Doch nicht nur junge Männern saßen im Deutschkurs der Bürgerinitiative. Leili, Taufis Frau, war bis zum 31. März dabei, am 1. April bekam sie ihr Töchterchen und einen Monat später wurde wieder Deutsch gelernt, mit Töchterchen. Immer, wenn sie sich die Sprache ihrer neuen Heimat aneignete, passte ihr Mann auf die zwei Kinder auf – und umgekehrt.
Ganz in Familie wurde die sprichwörtliche Schulbank gedrückt, Fereshtek (56) saß neben ihren beiden Töchtern Sara (27)und Melika (34), Muslime neben Christen, Frauen neben Männern „und es gab keine Probleme“, so ihre Lehrerin ehrenhalber. Denn von Hause aus ist Antonina Zado das nicht, aber sie weiß aus eigener Erfahrung, wie es ist, die Sprache eines anderes Landes lernen zu müssen. Mit dieser Erfahrung ausgestattet, versucht sie, Flüchtlingen den Alltag in Deutschland verständlich zu machen. Wie? Mit Stiften und Papier, anfangs viel mit Händen und Füßen oder es wurde gemalt, was dann einen Namen erhielt. Es wurde gesungen, geträllert oder die Körpersprache musste helfen. Längst spricht man jetzt miteinander Deutsch und Antonina Zado auch schon den einen oder anderen Brocken Persisch.

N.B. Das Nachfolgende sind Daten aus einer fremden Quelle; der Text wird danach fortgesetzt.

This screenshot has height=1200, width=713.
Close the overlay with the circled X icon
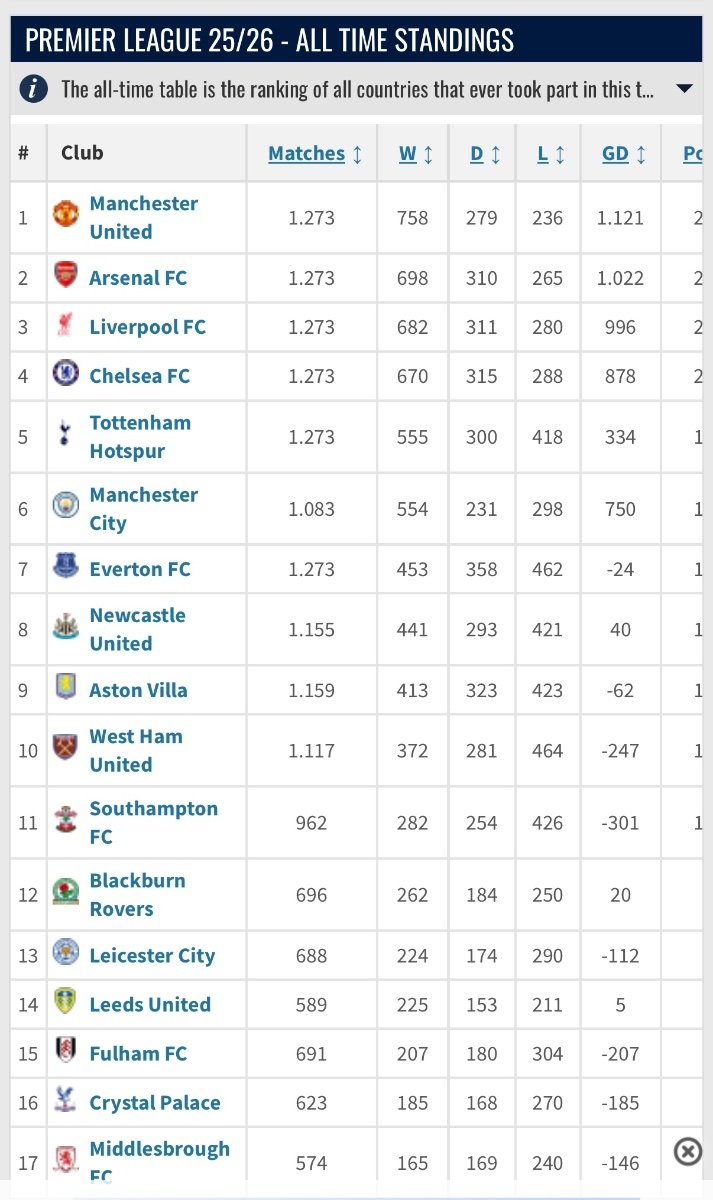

Ihre ersten Schützlinge schicken sich nun an, ihren eigenen Weg zu beschreiten. Wer noch keine Maßnahme oder keinen Praktikumsplatz in Aussicht hat, der macht im September weiter, bei Antonina Zado, dann schon im Fortgeschrittenenkurs. Dann wird das CJD die Räumlichkeiten in der Reetzer Straße stellen, und Tanja Rausch wird sich wieder um den Nachwuchs kümmern, wenn die Eltern Vokabeln lernen.